SELECTED EXCERPT:

::::::::::

Use Measures That Participants Can Understand and Answer
Recent studies often ask respondents to put their thoughts or beliefs about inequality into (usually quantitative) terms that may be familiar to professional social scientists, but less so to laypeople. The appeal is clear: it allows the researcher to directly compare participants’ judgments against objective measures of inequality to assess what extent respondents over- or underestimate inequality. Far from being confined to academic circles, the results of these studies have drawn attention from news media (e.g., Klein, 2013), making it especially critical that researchers exercise caution when deciding which methods to use and what conclusions to draw from them.
To ensure the validity and reliability of their findings, researchers need to ensure that participants understand the questions they are being asked and how to relate those questions to their beliefs. Lay people are unlikely to think about inequality using quantitative concepts like distributions, quantiles, ratios, and Gini coefficients that may be second nature to social scientists. Thus, while it may be straightforward for social scientists to quantify their beliefs about inequality, it is extremely unlikely that this ability is common to lay people.
Our findings lay bare comprehension problems for several of the main measures of perceived inequality. We can see this most clearly with the Norton–Ariely and Eriksson–Simpson measures, where many participants fail to give rank-ordered responses (especially so for the Norton–Ariely measure). Rank-ordering is a defining characteristic of those measures, and if that many participants fail to adhere to that requirement, it seems likely that many other participants did not fully understand the meaning of the measure or how they should relate it to their beliefs.
We also found that, for the Eriksson–Simpson measure, participants provided extremely high top income estimates, with some responses straining credulity. Though participants may mean these estimates literally, or at least as a meaningful expression of extremity, it is also possible that they did not fully understand the task or how to relate it to their attitudes. At the very least, these responses challenge any easy interpretation of results.
In a task as cognitively intense as quantifying subjective beliefs, it is inevitable that some participants will not fully understand their task. Given this, it is critical to measure comprehension rates. Researchers could do so by asking participants to correctly describe the task and what it means. Another option is to include (where possible) clearly implausible response options, like a pie chart or diagram showing complete equality of income.

::::::::::

Write the next part of the passage on measuring how people perceive inequality, picking up right after its final sentence. The listing that follows comes from a separate source.

::::::::::

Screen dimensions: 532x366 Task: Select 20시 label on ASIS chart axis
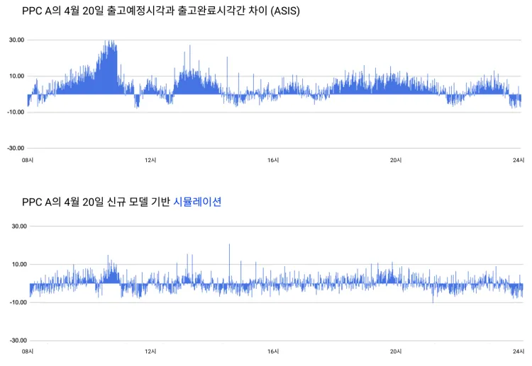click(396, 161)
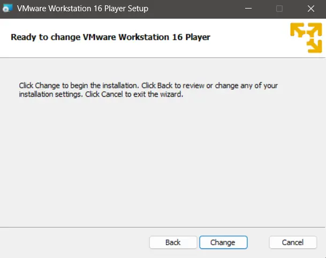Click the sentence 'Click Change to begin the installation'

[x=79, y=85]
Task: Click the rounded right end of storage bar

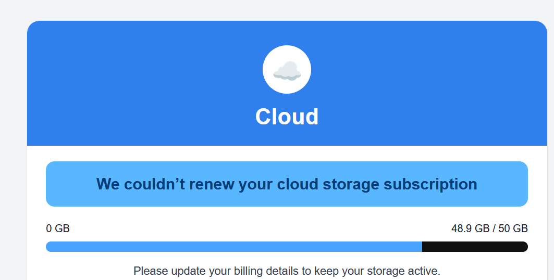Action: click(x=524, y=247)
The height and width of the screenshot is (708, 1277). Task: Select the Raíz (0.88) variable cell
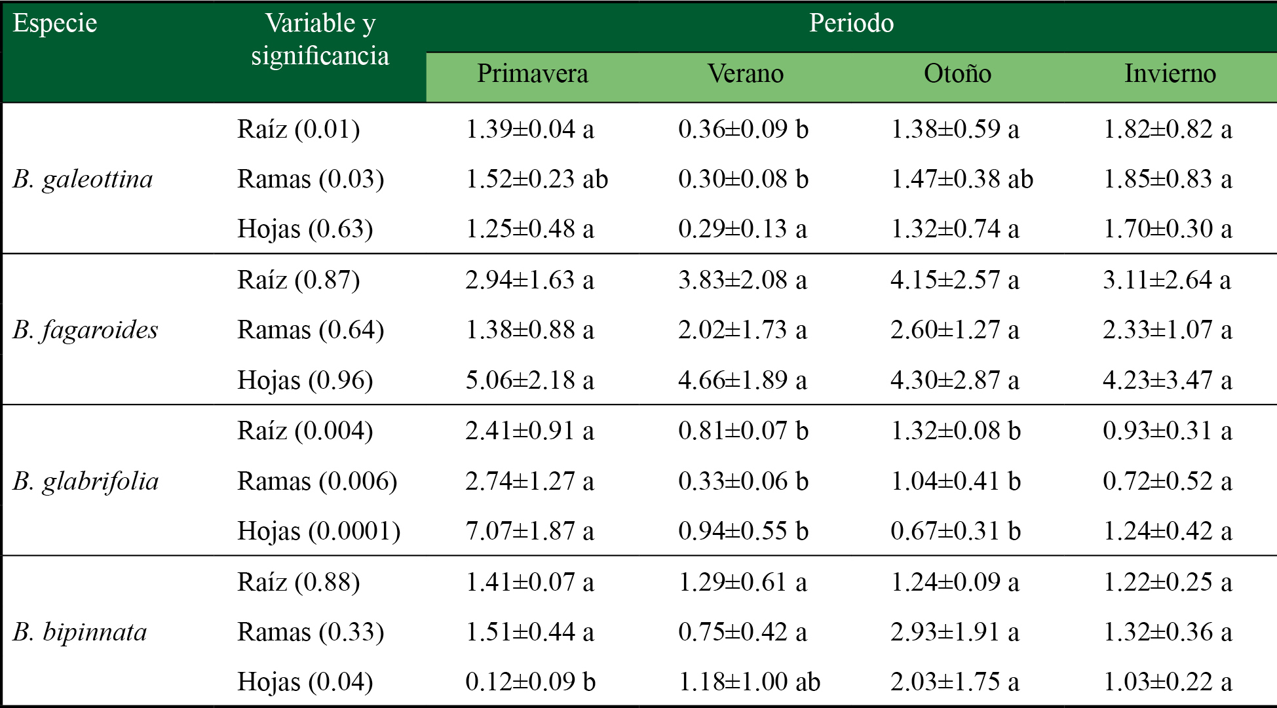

::::::::::

OUTPUT:
Our study also joins previous work arguing against apparent agreement between liberals and conservatives on perceived inequality and inequality attitudes (Eriksson & Simpson, 2012, 2013; Markovsky & Eriksson, 2012; Pedersen & Mutz, 2018). American liberals and conservatives are heavily divided on these questions (Cech, 2017), and apparent agreement is more likely to mean that both liberals and conservatives are using the same heuristics or are similarly confused about how to interpret the question, rather than sharing similar attitudes about inequality.
Researchers can take a mixed-methods approach to ensuring that measurement methods relate to participants’ ways of understanding inequality. Researchers could draw on qualitative techniques to more fully understand how participants understand measurement methods and whether those methods tap into the ideas that are more central to their ideas about inequality (Small, 2011). Researchers can then use participant feedback to make their measures more comprehensible and valid to participants.
A recent example of this method comes from Cheng and Wen’s (2019) study of social mobility perceptions. In addition to gathering data on a novel method for quantifying perceived mobility, they asked participants to describe how they think about mobility. This text feedback from participants showed that participants did, in fact, tend to think about mobility in ways similar to the researchers’ mobility measure, thus providing support for the measure’s validity.
Use Multiple Measures to Make Conclusions More Reliable
We found that different ways of measuring perceived inequality and justice attitudes can yield dramatically different perceptions and attitudes. Researchers should therefore not use just one measurement strategy to assess perceived inequality or justice attitudes. This leaves researchers unable to disentangle findings that are common across operationalizations from those that may be artifacts of a specific measure. Indeed, additional analysis (SM Section 5.2) found that while all inequality measures together explained more than a quarter of the variance in our perceived inequality scale, each measure individually explained only about 7.5%. Researchers can therefore make a stronger case for their conclusions if different kinds of measures give convergent findings.
This recommendation obviously isn’t novel; researchers are already familiar with the need to use scales comprised of multiple indicators to make measurements more reliable (Thye, 2000). Measures of perceived inequality and justice attitudes are no exception. For instance, if researchers administered the Norton–Ariely and stratification belief diagram measures and found that higher perceived inequality was in both cases associated with some attitude like higher redistributive preferences, this would bolster the argument that higher perceived inequality is associated with redistributive preferences much more than if they found that outcome with just one of those measures. The use of multiple measures would also help to reduce the likelihood that conclusions regarding point estimates or estimation biases are driven by method effects.
For example, McCall (2013) analyzed numerous measures from the GSS, including Likert items measuring inequality attitudes, as well as perceived income and justice ratios. The variety of measures McCall analyzed brought depth and complexity to her account of Americans’ inequality attitudes. And by testing her account against multiple attitude measures, she made a remarkably strong case for her argument about the circumstances under which Americans accept or reject inequality.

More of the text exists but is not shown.